AL West
The Texas Rangers haven’t produced a winner since 2016, and few give them a chance to contend this year in a division dominated by the world champion Astros.
But for the second straight winter, GM Chris Young put in long overtime hours to improve this franchise, and that work might pay off.
One obvious key is the health of free agent signee Jacob DeGrom. There’s a consensus that when healthy DeGrom may be the game’s best pitcher, just as there’s medical evidence stipulating that he is rarely healthy.
Last year, DeGrom gave the Mets a 3.08 ERA but in only 11 appearances. DeGrom is the MLB equivalent of Wedgwood china: great to look at but rarely taken from the display case. He hasn’t topped 90 innings since 2019.

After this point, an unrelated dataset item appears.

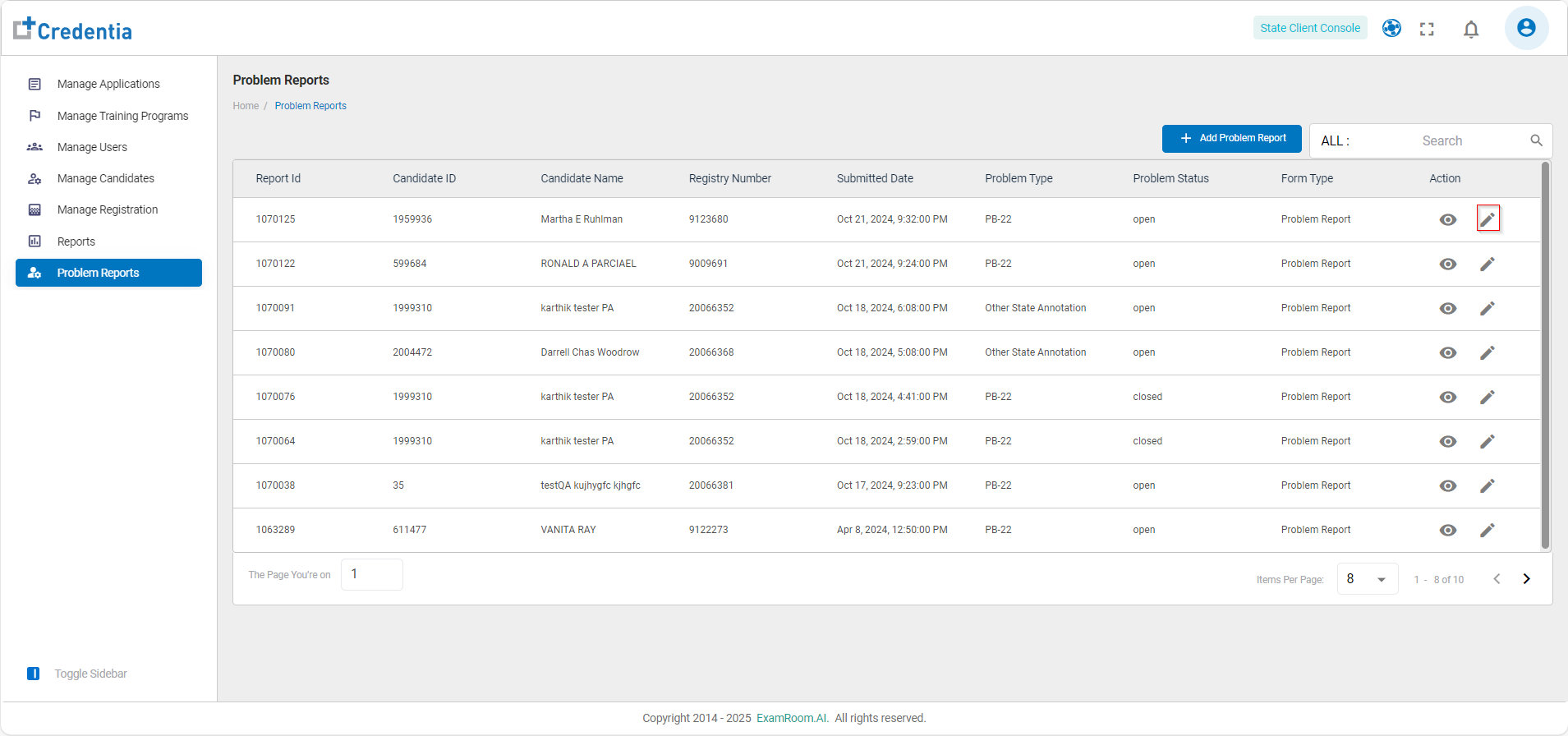Viewport: 1568px width, 736px height.
Task: Open the Items Per Page dropdown
Action: (1367, 579)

The Rangers need a minimum of 25 starts and 150 innings from him in 2023. If they get it, that’s Step 1 to being a major surprise challenger to Houston’s divisional hegemony.
Step 2 involves the continued growth of one of the team’s home-grown stars, Adolis Garcia. A 2021 rookie, Garcia has hit 58 home runs in his first two seasons with OPS scores in the solid .750 range.

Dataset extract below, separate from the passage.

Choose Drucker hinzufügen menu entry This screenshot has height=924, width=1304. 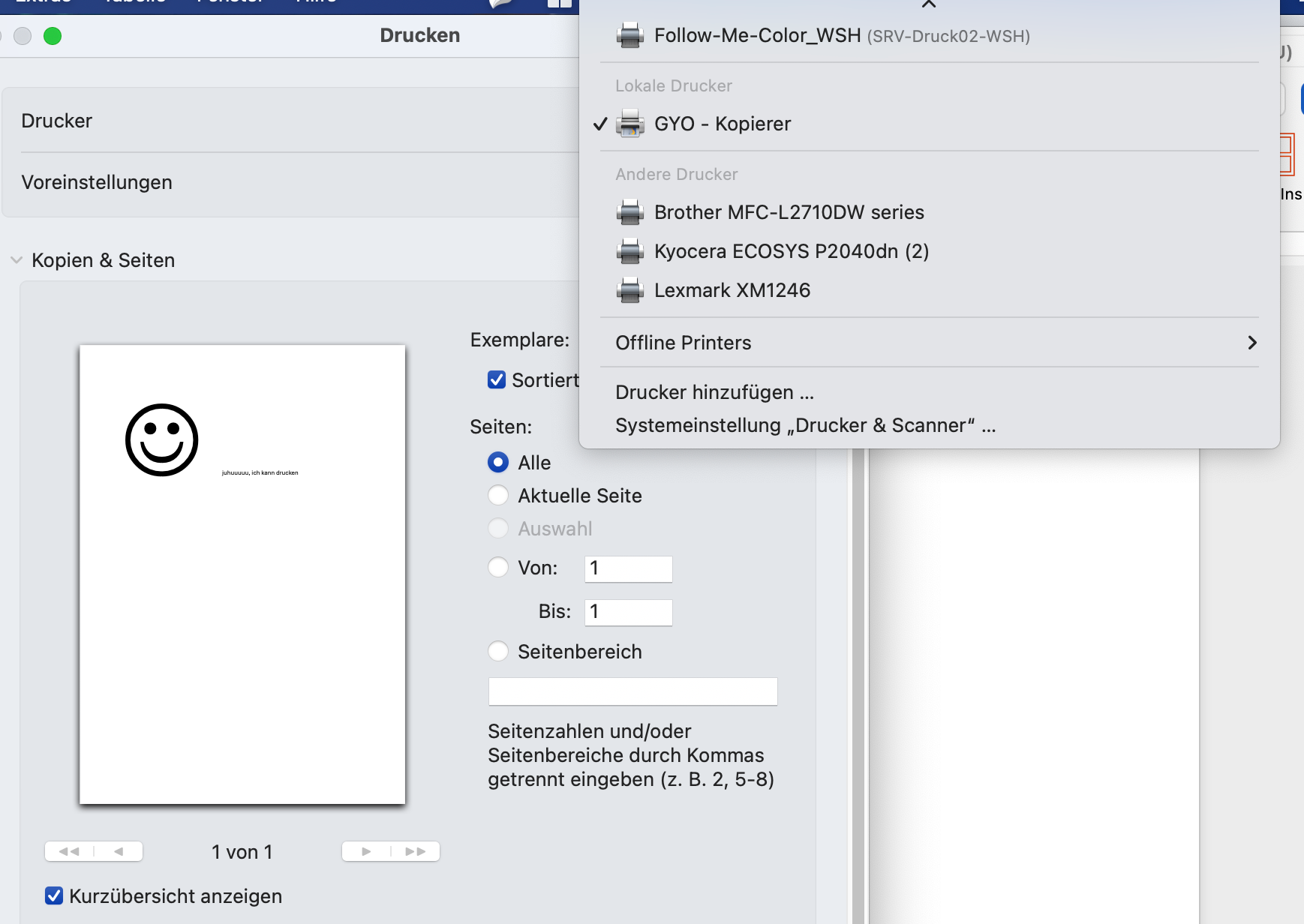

He was a 2021 All Star and finished fourth in Rookie of the Year voting who drove in 101 runs in 2022.
But Garcia has also fanned 381 times in his first 1,303 plate appearances. That’s a 29 percent whiff rate, dampening his value. In a season when the shift will be outlawed, Garcia could substantially improve his production merely by reducing his no-contact rate to MLB average levels. If he does, Texas will have a profound mid-order force.